Tayikistán suspende su fútbol durante dos semanas

Hasta aquí hemos llegado. Creíamos estar viviendo una utopía con la liga de Tayikistán. Fue bonito mientras duró. Un país rodeado de montañas se resistía a lo que estaba sucediendo en el mundo. 17 partidos y una grandiosa Supercopa vivimos hasta la fecha. El Istiklol ganó hoy 6-1, con doblete de Manucho Jalilov (7 dianas en cuatro partidos de Liga), y el TadAZ venció 2-1 al Istaravshan. Pero por la mañana el alcalde de Dusambé y presidente de la Federación de Tayikistán, Rustam Rajmón, decidió cerrar los colegios de la ciudad y suspender la exportación de alimentos durante dos semanas (cereales y legumbres, huevos, carne). La Federación Tayika anunció, después de que se jugaron estos dos partidos, la suspensión de todas las competiciones hasta el 10 de mayo. Quedan en el limbo los tres partidos correspondientes a la cuarta jornada que iban a disputarse mañana. En un principio anuncian que se jugarán, pero es bastante factible que cambien de opinión las próximas horas y se suspendan igualmente. 
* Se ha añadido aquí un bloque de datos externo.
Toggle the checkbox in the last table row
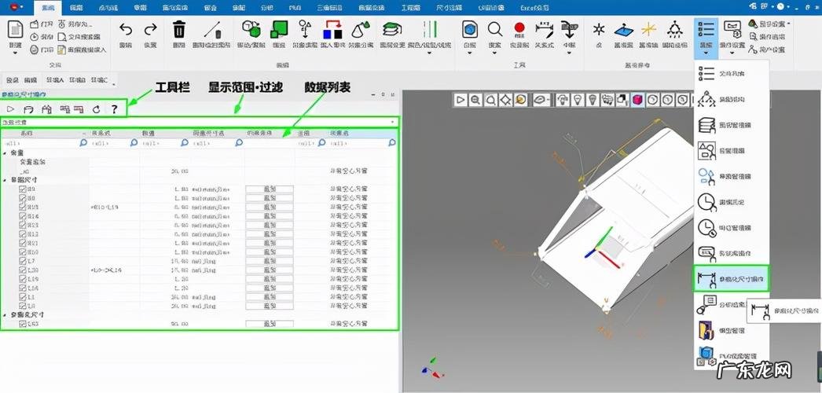 [x=23, y=323]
Coincidiendo con la llegada del Ramadán, que arrancó ayer, un grupo técnico de la Organización Mundial de la Salud se encuentra este fin de semana en Dusambé verificando los datos que aporta el Gobierno del presidente del país, Emomali Rajmon, en el cargo desde la independencia del país en 1992. Hasta la fecha, Tayikistán sostiene que no hay ningún caso de coronavirus en el país. El problema, según el Gobierno tayiko, es el control de las fronteras terrestres y las personas que vienen de Afganistán e Irán. Su Ministerio de Salud decía que el país había podido contener el virus gracias a la cuarentena aplicada del 1 de febrero al 31 de marzo a las 6.222 personas que vinieron del extranjero. Apenas son nueve millones de habitantes y con más del 50% de su territorio por encima de los 3.000 metros, no había tenido incidencia el coronavirus, pese a no tener un sistema de salud fiable, por la limitada movilidad de sus habitantes al extranjero y viceversa.

Pero según han avanzado las semanas, cada vez han ido surgiendo más dudas y las medidas de distanciamiento social se han ido ampliando. Las fronteras terrestres con Kirguistán, Uzbekistán y Afganistán se cerraron hace tiempo ante la expansión del COVID-19, pero han sido siempre un problema añadido en este país enclavado en La Ruta de la Seda (colinda también con China). Según informa el Ministerio de Exteriores de España, los pasos de montaña entre Tayikistán y Uzbekistán han sido minados, al igual que las orillas del Río Pyanj en la frontera con Afganistán. Las zonas fronterizas con Afganistán, donde existe actividad de grupos insurgentes afganos así como de caravanas de narcotraficantes. Las zonas fronterizas con Uzbekistán y la República Kirguisa, son frecuentes los enfrentamientos entre guardias de fronteras y los cierres de pasos fronterizos. Tayikistán es uno de los países más pobres del mundo (es la economía número 148 por volumen de PIB y su renta per cápita es de 700 euros, por lo que se encuentra con esta cifra está en la parte final de la tabla, en el puesto 174 de 196, según el informe del FMI 2020) y sus recursos naturales son muy limitados. El precio de los alimentos básicos estaba sufriendo una importante subida estas semanas ante la previsión de medidas restrictivas, como viene sucediendo en gran parte del mundo, y muchas de las personas que iban ahora en primavera a trabajar en Rusia no han podido salir del país y se encuentran en una situación de necesidad.